* _Short exercise_:
Rewrite the records below as a numbered list, leaving out any blank lines.

(Collected data)

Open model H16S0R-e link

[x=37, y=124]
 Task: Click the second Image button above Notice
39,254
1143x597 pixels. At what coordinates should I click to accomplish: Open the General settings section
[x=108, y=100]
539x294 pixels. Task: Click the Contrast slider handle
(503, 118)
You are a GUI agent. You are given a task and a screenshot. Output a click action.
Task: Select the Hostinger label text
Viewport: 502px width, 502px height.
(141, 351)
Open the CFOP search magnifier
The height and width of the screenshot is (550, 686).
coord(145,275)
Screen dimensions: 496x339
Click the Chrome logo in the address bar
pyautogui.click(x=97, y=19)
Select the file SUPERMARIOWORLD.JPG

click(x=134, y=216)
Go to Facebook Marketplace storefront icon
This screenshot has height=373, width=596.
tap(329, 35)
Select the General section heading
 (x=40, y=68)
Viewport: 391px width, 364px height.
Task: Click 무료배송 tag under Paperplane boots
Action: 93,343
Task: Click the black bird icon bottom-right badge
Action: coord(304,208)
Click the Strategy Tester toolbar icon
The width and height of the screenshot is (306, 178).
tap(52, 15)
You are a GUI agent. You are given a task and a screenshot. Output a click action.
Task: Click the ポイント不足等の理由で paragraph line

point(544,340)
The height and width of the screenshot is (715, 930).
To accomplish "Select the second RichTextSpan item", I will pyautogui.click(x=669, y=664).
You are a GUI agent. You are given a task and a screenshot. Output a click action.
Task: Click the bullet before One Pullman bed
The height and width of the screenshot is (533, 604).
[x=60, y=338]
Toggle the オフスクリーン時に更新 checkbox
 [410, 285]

* _Exercise result_:
1. Open model H16S0R-e link
2. [x=37, y=124]
3.  Task: Click the second Image button above Notice
4. 39,254
5. 1143x597 pixels. At what coordinates should I click to accomplish: Open the General settings section
6. [x=108, y=100]
7. 539x294 pixels. Task: Click the Contrast slider handle
8. (503, 118)
9. You are a GUI agent. You are given a task and a screenshot. Output a click action.
10. Task: Select the Hostinger label text
11. Viewport: 502px width, 502px height.
12. (141, 351)
13. Open the CFOP search magnifier
14. The height and width of the screenshot is (550, 686).
15. coord(145,275)
16. Screen dimensions: 496x339
17. Click the Chrome logo in the address bar
18. pyautogui.click(x=97, y=19)
19. Select the file SUPERMARIOWORLD.JPG
20. click(x=134, y=216)
21. Go to Facebook Marketplace storefront icon
22. This screenshot has height=373, width=596.
23. tap(329, 35)
24. Select the General section heading
25.  (x=40, y=68)
26. Viewport: 391px width, 364px height.
27. Task: Click 무료배송 tag under Paperplane boots
28. Action: 93,343
29. Task: Click the black bird icon bottom-right badge
30. Action: coord(304,208)
31. Click the Strategy Tester toolbar icon
32. The width and height of the screenshot is (306, 178).
33. tap(52, 15)
34. You are a GUI agent. You are given a task and a screenshot. Output a click action.
35. Task: Click the ポイント不足等の理由で paragraph line
36. point(544,340)
37. The height and width of the screenshot is (715, 930).
38. To accomplish "Select the second RichTextSpan item", I will pyautogui.click(x=669, y=664).
39. You are a GUI agent. You are given a task and a screenshot. Output a click action.
40. Task: Click the bullet before One Pullman bed
41. The height and width of the screenshot is (533, 604).
42. [x=60, y=338]
43. Toggle the オフスクリーン時に更新 checkbox
44.  [410, 285]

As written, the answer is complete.